4

From a given a file, I have a requirement to create a copy that is padded with zeros to a specific size.

If you create a file with the following.

echo test >testfile

The output of the following command is inconsistent.

cat testfile /dev/zero | dd bs=256k count=1 status=none | od -c

This is the output that I would expect.

0000000   t   e   s   t  \n  \0  \0  \0  \0  \0  \0  \0  \0  \0  \0  \0
0000020  \0  \0  \0  \0  \0  \0  \0  \0  \0  \0  \0  \0  \0  \0  \0  \0
*
1000000

But you also randomly get either of the following.

0000000   t   e   s   t  \n
0000005
0000000   t   e   s   t  \n  \0  \0  \0  \0  \0  \0  \0  \0  \0  \0  \0
0000020  \0  \0  \0  \0  \0  \0  \0  \0  \0  \0  \0  \0  \0  \0  \0  \0
*
0400000  \0  \0  \0  \0  \0
0400005

Why does this command have inconsistent behavior?

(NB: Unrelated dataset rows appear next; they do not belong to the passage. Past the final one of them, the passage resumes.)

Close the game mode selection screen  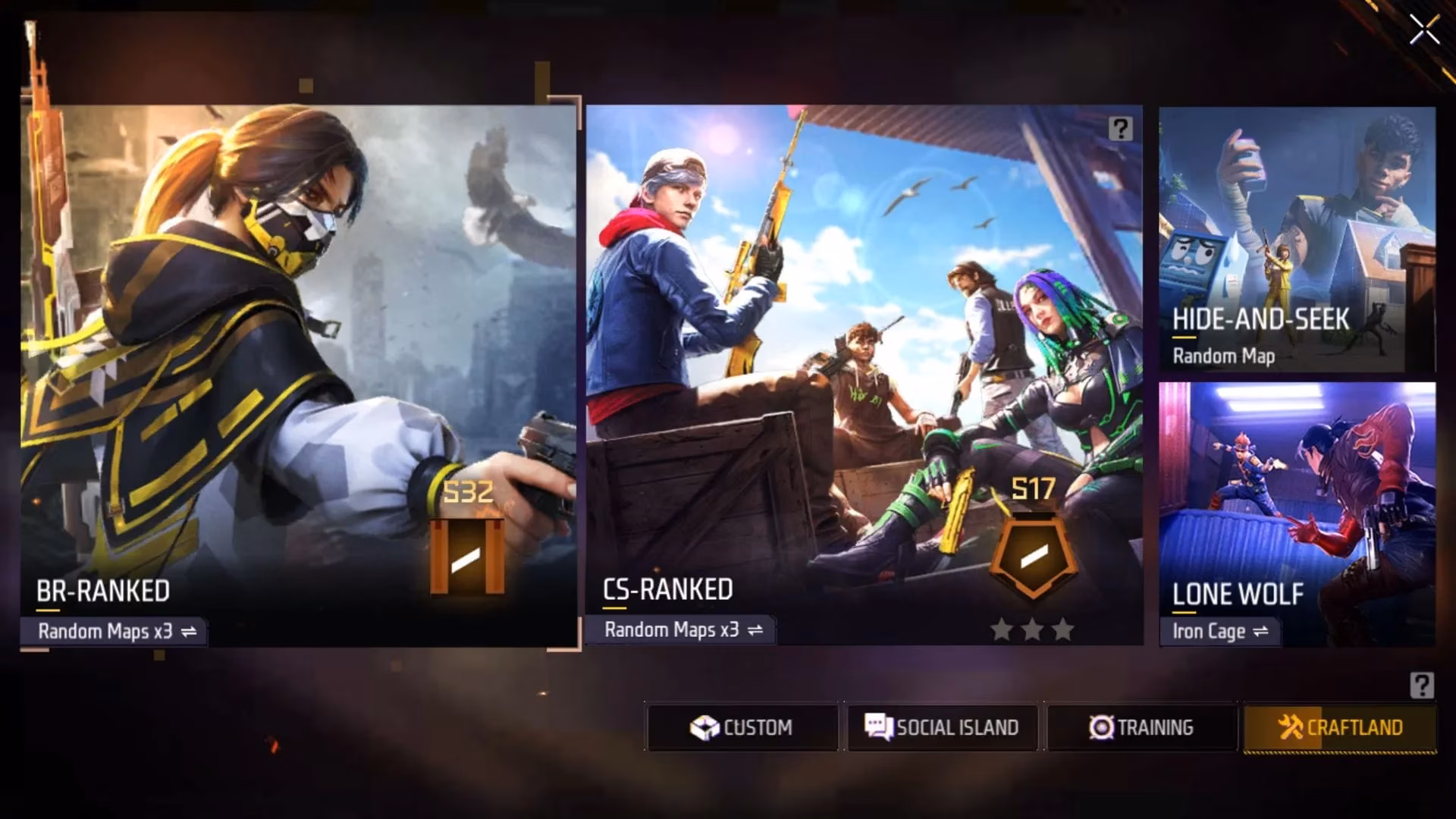click(x=1423, y=30)
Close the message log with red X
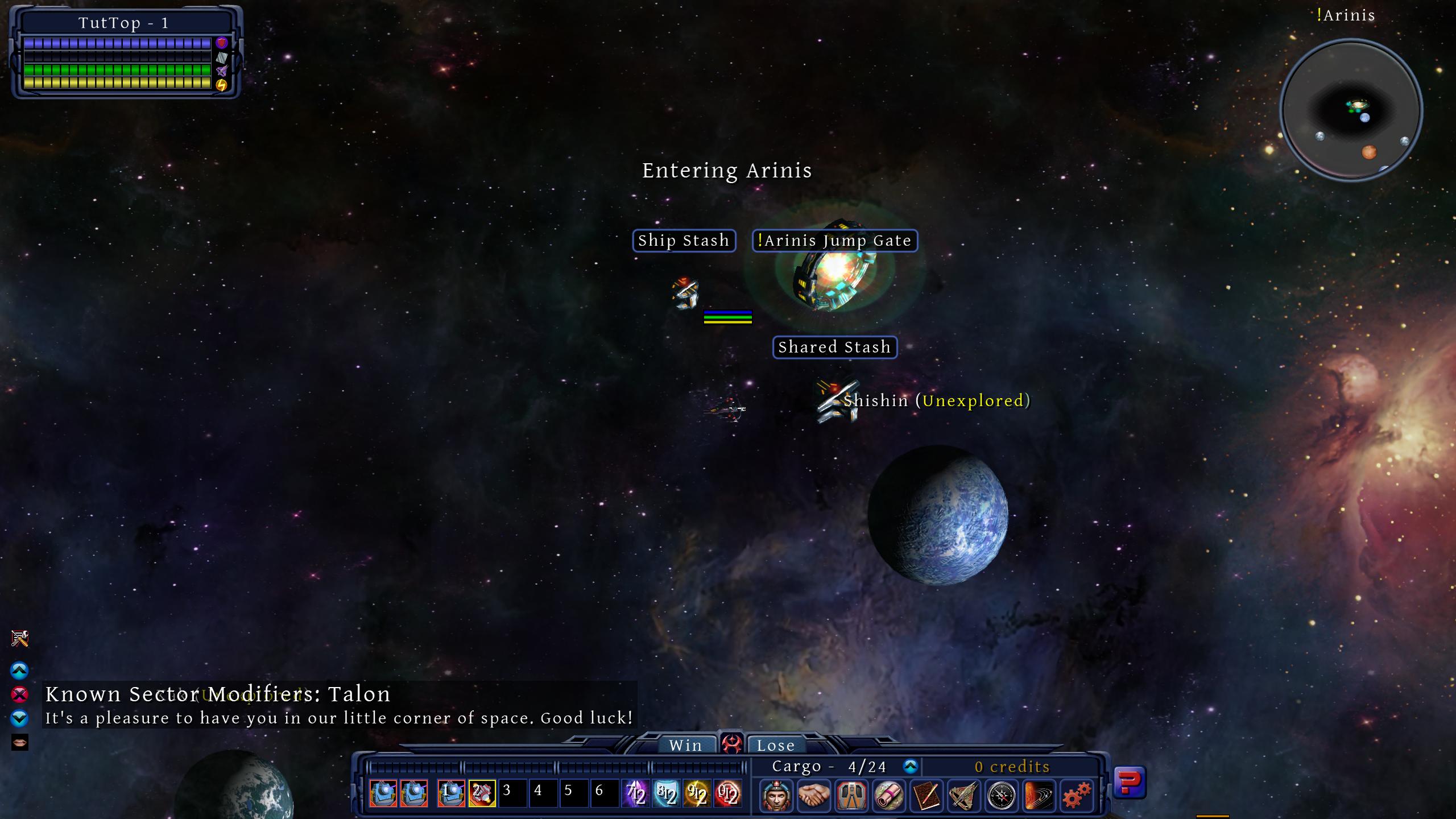Image resolution: width=1456 pixels, height=819 pixels. point(19,694)
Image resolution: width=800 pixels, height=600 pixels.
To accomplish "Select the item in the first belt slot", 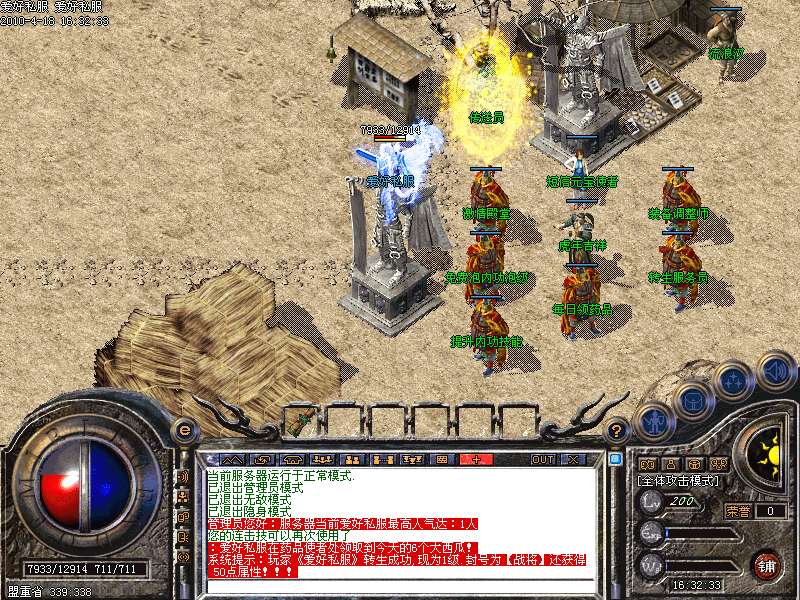I will point(299,421).
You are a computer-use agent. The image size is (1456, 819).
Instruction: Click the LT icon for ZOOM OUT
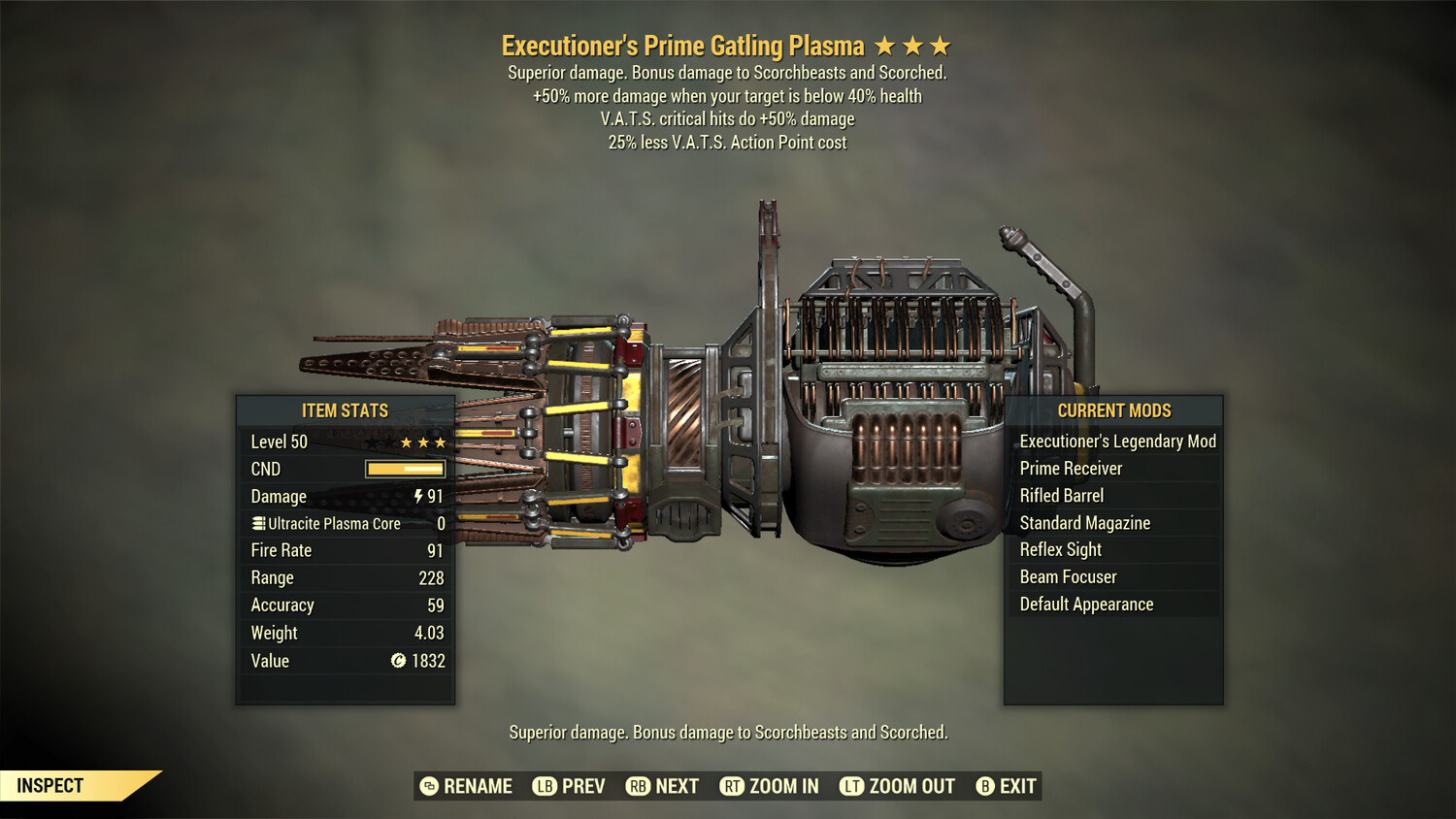click(x=852, y=786)
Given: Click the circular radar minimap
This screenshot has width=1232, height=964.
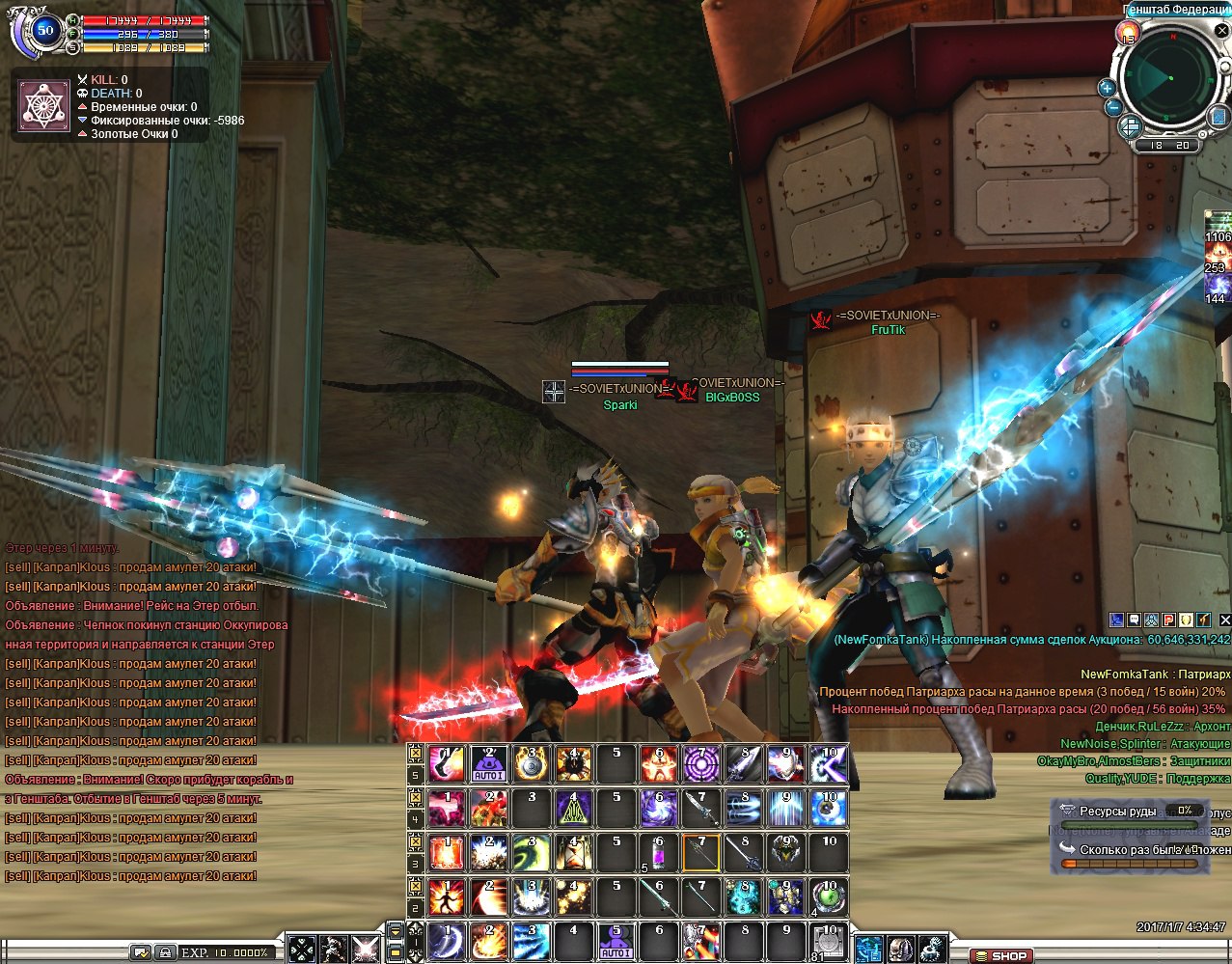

Even if dd is cutting the pipe off at the end of the first file, The 128k result is strange. I get the same inconsistent results under 16.04, 18.04 and 19.04 systems.

John JJ
  • 478

2 Answers2

4

You need to specify full blocks. Try:

cat testfile /dev/zero | dd bs=256k iflag=fullblock count=1 status=none | od -c

Documentation

From man dd:

fullblock
        accumulate full blocks of input (iflag only)

Example

Observe that, without fullblock, the byte counts are inconsistent:

$ cat testfile /dev/zero | dd bs=256k count=1 status=none | wc -c
5
$ cat testfile /dev/zero | dd bs=256k count=1 status=none | wc -c
262144
$ cat testfile /dev/zero | dd bs=256k count=1 status=none | wc -c
262144
$ cat testfile /dev/zero | dd bs=256k count=1 status=none | wc -c
5

With iflag=fullbock, I see consistent full byte counts:

$ cat testfile /dev/zero | dd bs=256k iflag=fullblock count=1 status=none | wc -c
262144
$ cat testfile /dev/zero | dd bs=256k iflag=fullblock count=1 status=none | wc -c
262144
$ cat testfile /dev/zero | dd bs=256k iflag=fullblock count=1 status=none | wc -c
262144
$ cat testfile /dev/zero | dd bs=256k iflag=fullblock count=1 status=none | wc -c
262144
$ cat testfile /dev/zero | dd bs=256k iflag=fullblock count=1 status=none | wc -c
262144
$ cat testfile /dev/zero | dd bs=256k iflag=fullblock count=1 status=none | wc -c
262144
$ cat testfile /dev/zero | dd bs=256k iflag=fullblock count=1 status=none | wc -c
262144
$ cat testfile /dev/zero | dd bs=256k iflag=fullblock count=1 status=none | wc -c
262144
John1024
  • 13,687
  • 43
  • 51
  • 1
    Thanks. Looking at the history of dd+fullblock and other related posts, this makes sense. I would say this should at least generate a warning or something for a partial block read and not just produce inconsistent results. I guess it's all in the timing. – John JJ May 30 '19 at 13:01
  • @JohnJJ I agree: dd's current default behavior and its lack of warnings are awful. – John1024 May 30 '19 at 18:21
  • 1
    GNU dd did throw errors about partial read in my tests, however it was inconsistent. The fullblock solution is proper, hence +1, and on fact was mentioned in the error messages I got – Sergiy Kolodyazhnyy Dec 09 '19 at 07:28
3

The core of the issue is two-fold. One part of the problem is short or partial read(). Per POSIX specifications:

A partial input block is one for which read() returned less than the input block size.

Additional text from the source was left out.